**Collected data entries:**
- - - -

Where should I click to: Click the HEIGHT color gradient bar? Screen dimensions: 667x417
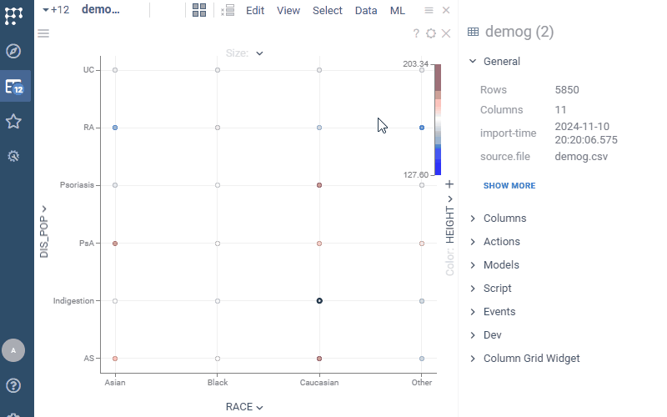coord(437,119)
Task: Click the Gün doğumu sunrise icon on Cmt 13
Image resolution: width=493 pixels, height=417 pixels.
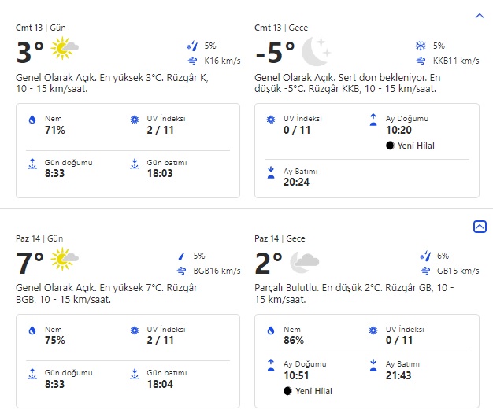Action: (x=32, y=164)
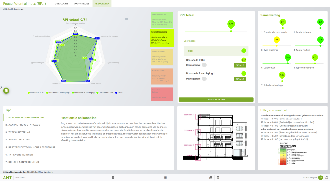The width and height of the screenshot is (330, 181).
Task: Open the notifications bell
Action: point(327,177)
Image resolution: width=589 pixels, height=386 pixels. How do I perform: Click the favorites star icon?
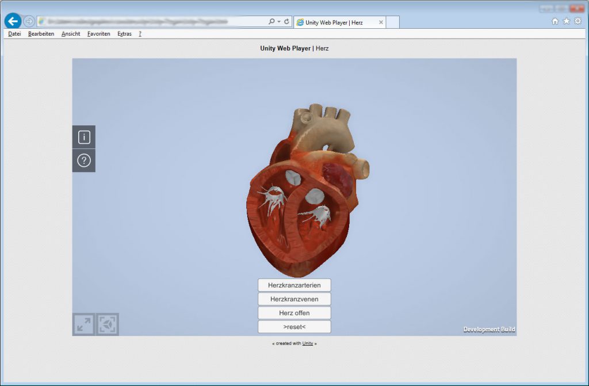(566, 21)
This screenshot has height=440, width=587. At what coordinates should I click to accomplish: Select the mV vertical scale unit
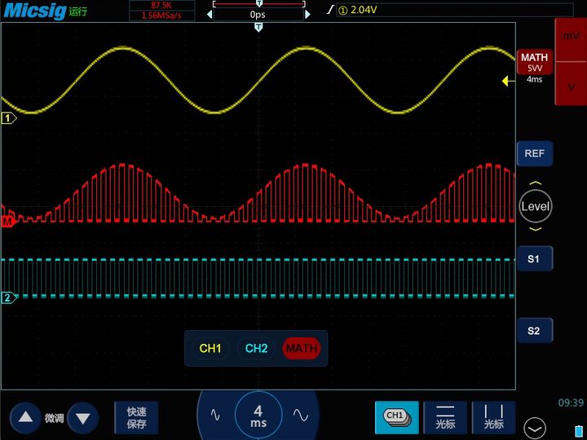[571, 37]
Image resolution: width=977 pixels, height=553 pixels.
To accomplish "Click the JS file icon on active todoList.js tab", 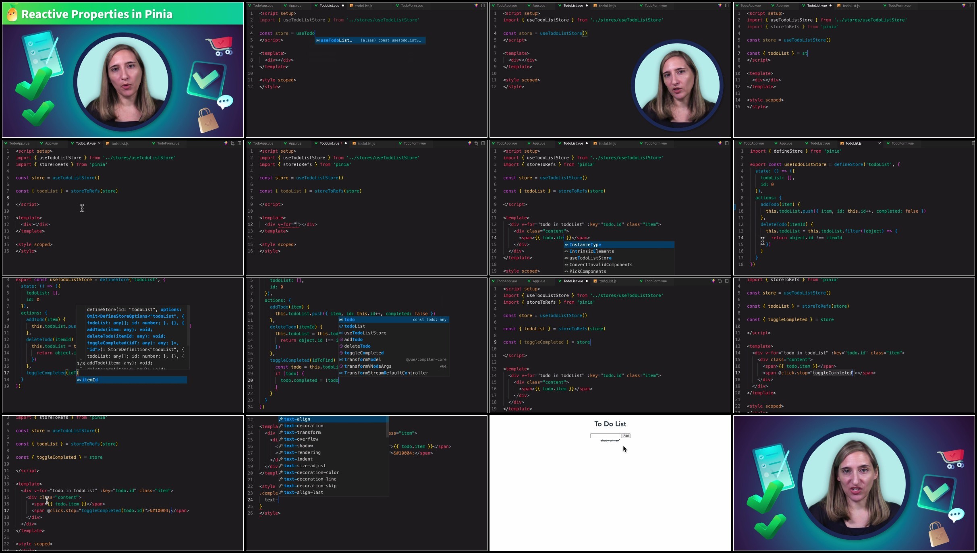I will (x=842, y=143).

- - - -

Output exactly the lines above, from the line with "Image resolution: width=589" to the line with "Image resolution: width=977", both included; skip the pictures.

**ANSWER TO THE EXERCISE:**
Image resolution: width=589 pixels, height=386 pixels. How do I perform: Click the favorites star icon?
(566, 21)
This screenshot has height=440, width=587. At what coordinates should I click to accomplish: Select the mV vertical scale unit
[571, 37]
Image resolution: width=977 pixels, height=553 pixels.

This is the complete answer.